The crowd noticed all of these points. The crowd noticed and drew their own conclusions. They had had a bad opinion of Bob going in. And picture the scene: their Mud Tyrant was sitting on a big throne while an old woman moaned at his feet, clutching her finger and bleeding from her head, all against a backdrop of broken pottery.
"The Mud Tyrant has attacked an old woman in the square."
"The Mud Tyrant is killing civilians."
"The Mud Tyrant is going on a rampage."
Sophie tried to step in. "Are you all imbeciles? You saw what happened. It was her fault. Robert hasn't even moved."
The old woman twisted on Sophie. "It was her that made him do it. Sorceress. She ordered him to. She was, she was..." And then nodding to herself in quiet pleasure, "she was jealous of my good looks."
Nobody, not even the angry mob, not even the bitterest enemies of Bob and Sophie found this lie plausible. The lie even had a damping effect; the spectators began to question the general credibility of the old woman. With luck the whole unfortunate sequence of events might have been salvaged then and there. But the old hag pivoted, "she said, I was too ugly to be walking the street in broad daylight."
The mob roared. "The Cow Witch and the Mud Tyrant are attacking an ugly, old woman."
"Who said ugly?" The old crone protested.
"They're beating a poor, ugly woman to death."
"Hey that's slander."
The city was already a tinderbox. News that their failed leader and his concubine, Mrs. Monopoly, were persecuting poor, defenseless, ugly old women was all the spark the city needed.
"Throw them out. Crucify them. Murder them."
"Down with Bob. Up with George."
"Topple the Mud Tyrant."
Numbers were swelling. They were on the main road. Sophie looked worryingly about. A hundred people had already gathered. A hundred, angry people. A hundred, angry people ringing them in.
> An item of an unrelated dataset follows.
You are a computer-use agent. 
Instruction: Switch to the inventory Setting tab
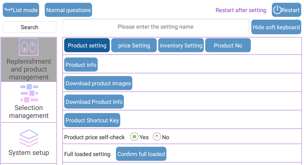pyautogui.click(x=181, y=45)
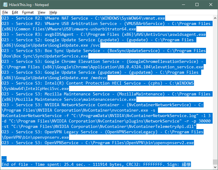Close the HiJackThis.log Notepad window

(x=211, y=5)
"Robert, Robert," Sophie knelt down over Bob. "Robert, I really need you right now."
Sophie tried slapping sense into the man. But Bob was drifting through dark thoughts. George too was on his feet now. He was circling Bob's throne, snarling warningly, snapping at anyone who got too close.
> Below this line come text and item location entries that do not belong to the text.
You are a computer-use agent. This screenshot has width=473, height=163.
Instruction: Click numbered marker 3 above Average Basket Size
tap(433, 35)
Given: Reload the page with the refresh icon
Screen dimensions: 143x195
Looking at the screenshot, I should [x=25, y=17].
One man threw a stone. Other stones followed. Pop! Pop! George picked them out of the air. The people were edging closer. George was only one dog. Sophie was growing desperate. Bob wasn't responding. He had abandoned her. She couldn't rely on him. And if Bob wasn't going to protect her, then she would just have to protect herself. Sophie pulled out a pistol. Big mistake.
The crowd's anger spiked. She was going to shoot them. She wanted them dead. She had started it. She was to blame. George yelped as a magical cage ability came down on top of him. Ping! The crowd swarmed forward. Sophie was knocked down. Ping! They were kicking her. Ping! Two lads had hoisted George up and were marching him away. Ping!
Sophie screamed. George howled.
"What are you doing?" A quiet, dangerous voice.
The Mud Tyrant rose from his seat. His eyes black-circled. His gaze hard.
"WHAT ON EARTH DO YOU THINK YOU ARE DOING?"